Saint-cyrien d’origine, le général Sintive a occupé plusieurs postes opérationnels dans la gendarmerie. Il a notamment été commandant de peloton à l’escadron de gendarmerie mobile de Chatellerault. En tant que jeune lieutenant, il avait eu l’occasion d’être à la tête d’un peloton d’une trentaine de gendarmes détachés à Cayenne et Saint-Elie pendant 4 mois. Jean-Christophe Sintive a également été commandant de la gendarmerie départementale de Béziers ou encore commandant du groupement de gendarmerie départementale de Gironde.
Pouvez-vous chiffrer les effectifs de la gendarmerie en Guyane ?
Les prés de 600 gendarmes départementaux assurent le fonctionnement des brigades territoriales, des brigades de recherches, des pelotons de surveillance et d’intervention. Vient se greffer en plus un apport non négligeable qui est constitué des escadrons de gendarmerie mobile. Il y en a 6 en permanence en Guyane qui appuient l’action des gendarmes départementaux, soit environ 600 gendarmes. C’est un appui vraiment nécessaire à l’action de la gendarmerie en Guyane. On a aussi des réservistes qui font des vacations payées à la gendarmerie. Ils sont pour la plupart recrutés et formés en Guyane et viennent compléter l’action de la gendarmerie.
Quels sont les axes de travail qui vous ont été fournis ?
Je m’inscris dans l’action du général Bras. L’idée est de travailler dans la continuité pour compléter l’action menée et la poursuivre. Je suis en train de faire un état des lieux. Je vais prendre quelques semaines pour faire le tour de toutes les unités. Le but est d’avoir une cartographie des circonscriptions, de la délinquance et des enjeux de sécurité sur certains secteurs. Il est important, aussi, de connaitre la vision des gendarmes mobiles ou encore du centre de conduite des opérations Harpie. Il ne faut jamais être figé, la gendarmerie doit évoluer avec le territoire. Il faut aussi travailler avec les élus, voir leurs attentes et nouer des partenariats avec la police municipale. Il faut aussi travailler avec les FAG [forces armées en Guyane].

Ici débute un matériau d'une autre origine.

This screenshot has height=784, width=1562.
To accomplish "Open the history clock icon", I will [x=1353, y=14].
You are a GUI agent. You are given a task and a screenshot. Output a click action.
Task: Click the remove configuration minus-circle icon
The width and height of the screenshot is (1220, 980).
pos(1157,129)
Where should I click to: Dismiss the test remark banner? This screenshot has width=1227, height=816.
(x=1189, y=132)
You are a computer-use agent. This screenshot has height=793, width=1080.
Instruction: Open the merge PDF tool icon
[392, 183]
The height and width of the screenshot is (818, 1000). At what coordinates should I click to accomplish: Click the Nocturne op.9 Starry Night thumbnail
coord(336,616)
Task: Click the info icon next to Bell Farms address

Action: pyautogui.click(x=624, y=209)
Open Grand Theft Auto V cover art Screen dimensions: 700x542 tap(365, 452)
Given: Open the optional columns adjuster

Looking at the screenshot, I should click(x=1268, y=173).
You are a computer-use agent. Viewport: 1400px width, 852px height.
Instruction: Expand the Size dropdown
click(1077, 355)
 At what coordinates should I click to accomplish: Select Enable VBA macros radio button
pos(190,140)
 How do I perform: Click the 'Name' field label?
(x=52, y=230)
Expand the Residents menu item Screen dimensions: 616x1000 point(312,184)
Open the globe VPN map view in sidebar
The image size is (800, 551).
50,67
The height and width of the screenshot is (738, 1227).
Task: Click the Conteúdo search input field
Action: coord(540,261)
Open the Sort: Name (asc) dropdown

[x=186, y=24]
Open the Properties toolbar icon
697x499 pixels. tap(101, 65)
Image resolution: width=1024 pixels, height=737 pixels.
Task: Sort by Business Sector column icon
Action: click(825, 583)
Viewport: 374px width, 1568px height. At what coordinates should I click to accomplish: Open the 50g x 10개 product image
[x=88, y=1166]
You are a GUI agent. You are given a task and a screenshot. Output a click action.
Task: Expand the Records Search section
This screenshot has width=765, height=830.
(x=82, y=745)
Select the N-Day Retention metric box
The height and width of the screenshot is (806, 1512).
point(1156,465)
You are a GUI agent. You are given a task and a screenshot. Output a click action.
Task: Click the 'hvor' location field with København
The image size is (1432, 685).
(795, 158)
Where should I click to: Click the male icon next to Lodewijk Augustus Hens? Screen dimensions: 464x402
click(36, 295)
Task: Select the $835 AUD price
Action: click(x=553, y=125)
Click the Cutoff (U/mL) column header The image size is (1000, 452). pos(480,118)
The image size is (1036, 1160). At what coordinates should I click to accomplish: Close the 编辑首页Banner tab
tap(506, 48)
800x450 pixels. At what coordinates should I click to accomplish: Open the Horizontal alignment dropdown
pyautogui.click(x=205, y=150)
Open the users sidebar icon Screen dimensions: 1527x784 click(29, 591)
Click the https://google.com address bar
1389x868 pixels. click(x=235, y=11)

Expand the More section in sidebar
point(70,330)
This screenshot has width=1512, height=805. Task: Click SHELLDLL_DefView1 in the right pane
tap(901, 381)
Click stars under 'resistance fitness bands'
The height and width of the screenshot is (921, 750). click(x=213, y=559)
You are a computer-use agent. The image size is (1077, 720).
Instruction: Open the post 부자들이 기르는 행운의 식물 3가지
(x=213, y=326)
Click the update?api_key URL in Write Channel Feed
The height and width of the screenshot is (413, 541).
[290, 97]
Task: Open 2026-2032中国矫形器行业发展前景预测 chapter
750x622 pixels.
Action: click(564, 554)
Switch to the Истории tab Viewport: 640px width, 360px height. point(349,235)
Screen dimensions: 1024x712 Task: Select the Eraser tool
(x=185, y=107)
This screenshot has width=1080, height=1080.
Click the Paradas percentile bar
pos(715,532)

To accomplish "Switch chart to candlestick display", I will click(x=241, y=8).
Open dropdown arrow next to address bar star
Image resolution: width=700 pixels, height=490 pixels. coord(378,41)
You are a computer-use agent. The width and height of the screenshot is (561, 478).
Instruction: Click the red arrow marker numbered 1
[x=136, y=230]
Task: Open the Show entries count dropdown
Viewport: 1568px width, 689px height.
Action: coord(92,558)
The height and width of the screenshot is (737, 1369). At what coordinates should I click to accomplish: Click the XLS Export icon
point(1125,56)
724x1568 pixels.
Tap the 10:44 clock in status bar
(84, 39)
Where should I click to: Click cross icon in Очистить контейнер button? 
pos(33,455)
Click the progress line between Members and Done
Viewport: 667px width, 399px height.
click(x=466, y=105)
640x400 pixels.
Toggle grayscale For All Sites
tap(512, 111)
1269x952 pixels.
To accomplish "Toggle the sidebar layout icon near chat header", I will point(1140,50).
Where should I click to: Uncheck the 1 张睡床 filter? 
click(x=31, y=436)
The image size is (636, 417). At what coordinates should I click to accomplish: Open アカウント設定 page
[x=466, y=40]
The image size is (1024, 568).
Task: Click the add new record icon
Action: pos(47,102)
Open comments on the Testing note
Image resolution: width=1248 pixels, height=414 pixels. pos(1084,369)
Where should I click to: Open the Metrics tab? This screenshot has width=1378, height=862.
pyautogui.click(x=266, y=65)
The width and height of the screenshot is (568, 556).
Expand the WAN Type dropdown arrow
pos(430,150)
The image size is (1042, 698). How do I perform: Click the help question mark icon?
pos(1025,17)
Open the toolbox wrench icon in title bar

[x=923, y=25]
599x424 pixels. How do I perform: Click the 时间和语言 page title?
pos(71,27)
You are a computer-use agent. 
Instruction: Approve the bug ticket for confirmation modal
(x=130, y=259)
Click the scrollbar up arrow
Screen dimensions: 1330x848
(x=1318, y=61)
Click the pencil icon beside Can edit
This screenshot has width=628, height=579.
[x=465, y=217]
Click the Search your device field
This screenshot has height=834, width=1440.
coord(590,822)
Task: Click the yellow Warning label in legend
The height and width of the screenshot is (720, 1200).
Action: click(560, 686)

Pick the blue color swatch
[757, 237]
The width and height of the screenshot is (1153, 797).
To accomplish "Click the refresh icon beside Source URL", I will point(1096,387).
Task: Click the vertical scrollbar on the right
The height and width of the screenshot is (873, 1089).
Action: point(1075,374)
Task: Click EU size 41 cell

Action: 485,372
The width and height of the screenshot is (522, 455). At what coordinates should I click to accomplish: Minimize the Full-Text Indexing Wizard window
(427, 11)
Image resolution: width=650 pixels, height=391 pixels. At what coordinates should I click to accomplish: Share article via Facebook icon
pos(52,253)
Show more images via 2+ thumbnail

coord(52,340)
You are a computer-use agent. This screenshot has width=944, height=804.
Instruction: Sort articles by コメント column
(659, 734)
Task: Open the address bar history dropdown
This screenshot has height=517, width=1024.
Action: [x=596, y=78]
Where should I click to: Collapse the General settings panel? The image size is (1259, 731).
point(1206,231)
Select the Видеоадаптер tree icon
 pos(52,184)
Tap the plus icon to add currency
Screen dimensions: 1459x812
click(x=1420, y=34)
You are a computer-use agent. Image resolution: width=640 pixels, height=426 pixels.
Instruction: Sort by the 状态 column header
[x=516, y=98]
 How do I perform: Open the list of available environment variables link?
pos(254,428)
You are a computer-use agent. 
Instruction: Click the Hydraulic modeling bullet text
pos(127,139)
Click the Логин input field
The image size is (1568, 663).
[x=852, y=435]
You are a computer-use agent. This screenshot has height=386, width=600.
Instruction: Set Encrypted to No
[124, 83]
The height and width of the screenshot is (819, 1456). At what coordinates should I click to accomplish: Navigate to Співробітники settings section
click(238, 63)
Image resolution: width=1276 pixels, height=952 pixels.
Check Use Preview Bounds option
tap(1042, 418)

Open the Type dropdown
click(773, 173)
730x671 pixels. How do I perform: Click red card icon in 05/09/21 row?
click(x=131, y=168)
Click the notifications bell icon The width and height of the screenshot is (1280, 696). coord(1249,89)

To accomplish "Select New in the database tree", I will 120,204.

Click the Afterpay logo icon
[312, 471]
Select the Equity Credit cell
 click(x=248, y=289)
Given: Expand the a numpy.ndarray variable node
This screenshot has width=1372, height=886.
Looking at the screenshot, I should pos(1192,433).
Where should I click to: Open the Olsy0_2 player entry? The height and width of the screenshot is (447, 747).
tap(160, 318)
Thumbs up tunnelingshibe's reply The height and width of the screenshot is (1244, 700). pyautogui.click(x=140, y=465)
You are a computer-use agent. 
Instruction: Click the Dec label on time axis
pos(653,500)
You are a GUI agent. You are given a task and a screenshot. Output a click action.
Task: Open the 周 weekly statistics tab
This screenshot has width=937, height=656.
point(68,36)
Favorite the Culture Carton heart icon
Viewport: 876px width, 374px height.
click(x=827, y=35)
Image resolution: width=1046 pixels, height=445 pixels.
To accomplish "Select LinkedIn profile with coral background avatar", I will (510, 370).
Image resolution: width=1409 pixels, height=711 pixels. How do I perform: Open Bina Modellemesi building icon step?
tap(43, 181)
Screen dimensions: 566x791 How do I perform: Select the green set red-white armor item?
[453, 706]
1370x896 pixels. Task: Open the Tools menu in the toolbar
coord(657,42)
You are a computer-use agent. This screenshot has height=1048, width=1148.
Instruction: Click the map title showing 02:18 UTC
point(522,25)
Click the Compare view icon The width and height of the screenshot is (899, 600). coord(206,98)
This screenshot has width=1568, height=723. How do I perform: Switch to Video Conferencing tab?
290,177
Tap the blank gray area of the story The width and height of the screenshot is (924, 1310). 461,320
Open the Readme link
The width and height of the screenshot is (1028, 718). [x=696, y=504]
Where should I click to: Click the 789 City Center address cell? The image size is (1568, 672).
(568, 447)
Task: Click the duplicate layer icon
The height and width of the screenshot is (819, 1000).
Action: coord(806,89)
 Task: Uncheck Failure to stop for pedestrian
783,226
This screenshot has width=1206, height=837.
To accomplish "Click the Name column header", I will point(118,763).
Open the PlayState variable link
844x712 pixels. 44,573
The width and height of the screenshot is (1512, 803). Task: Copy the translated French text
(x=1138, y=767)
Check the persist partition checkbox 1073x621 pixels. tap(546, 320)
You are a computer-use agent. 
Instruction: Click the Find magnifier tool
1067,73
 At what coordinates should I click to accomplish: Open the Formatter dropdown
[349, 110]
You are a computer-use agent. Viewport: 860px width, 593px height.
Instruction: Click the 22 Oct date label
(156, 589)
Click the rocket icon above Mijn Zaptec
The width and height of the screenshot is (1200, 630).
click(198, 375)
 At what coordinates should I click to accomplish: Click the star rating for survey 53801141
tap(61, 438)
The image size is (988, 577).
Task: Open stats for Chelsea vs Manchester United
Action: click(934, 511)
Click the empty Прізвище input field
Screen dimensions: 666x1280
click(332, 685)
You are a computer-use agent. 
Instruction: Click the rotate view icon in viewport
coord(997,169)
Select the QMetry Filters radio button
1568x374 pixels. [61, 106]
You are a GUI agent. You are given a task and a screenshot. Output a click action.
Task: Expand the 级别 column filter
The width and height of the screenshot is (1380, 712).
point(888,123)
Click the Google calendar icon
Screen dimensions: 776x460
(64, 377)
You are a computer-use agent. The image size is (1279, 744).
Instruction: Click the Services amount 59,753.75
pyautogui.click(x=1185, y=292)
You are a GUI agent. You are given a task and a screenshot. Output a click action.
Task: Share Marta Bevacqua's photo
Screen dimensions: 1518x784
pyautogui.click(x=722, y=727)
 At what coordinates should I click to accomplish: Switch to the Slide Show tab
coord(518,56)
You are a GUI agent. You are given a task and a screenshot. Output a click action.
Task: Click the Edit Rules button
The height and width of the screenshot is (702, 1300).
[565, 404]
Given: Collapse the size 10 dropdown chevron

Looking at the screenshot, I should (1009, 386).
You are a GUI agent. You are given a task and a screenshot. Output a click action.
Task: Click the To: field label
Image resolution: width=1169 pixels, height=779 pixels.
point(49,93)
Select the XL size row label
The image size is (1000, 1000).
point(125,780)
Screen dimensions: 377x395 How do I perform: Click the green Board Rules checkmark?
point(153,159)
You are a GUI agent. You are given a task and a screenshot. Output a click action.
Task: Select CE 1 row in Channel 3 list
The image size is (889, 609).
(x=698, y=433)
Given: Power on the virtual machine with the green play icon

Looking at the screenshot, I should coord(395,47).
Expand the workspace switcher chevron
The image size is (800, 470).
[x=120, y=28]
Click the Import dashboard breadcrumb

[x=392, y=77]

Pour un premier état des lieux de la délinquance sur le territoire, quelle analyse faites-vous ?
On voit qu’un certain nombre de choses sont assez marquantes, notamment la circulation des armes qui est quand même importante. Il y aura des actions majeures à mener à ce niveau. Ces armes qui circulent sont souvent utilisées par les délinquants. Le domaine de la lutte contre l’orpaillage illégal a été pleinement investi par mon prédécesseur. Je veux poursuivre les actions qui ont été engagées. Il faut aussi travailler sur le quotidien. On parle du haut du spectre, mais il faut être au plus proche des citoyens et ça, c’est synonyme de présence sur le terrain et de réassurance, de proximité. Ça demande une action engagée.
Les effectifs manquent-ils en Guyane pour la présence sur le terrain ?
C’est une réalité. La Guyane évolue et les effectifs de la gendarmerie doivent évoluer. Mais il n’y a pas que les effectifs. Les modes d’action doivent aussi évoluer. Par certains changements dans le mode d’action, on peut palier à des situations.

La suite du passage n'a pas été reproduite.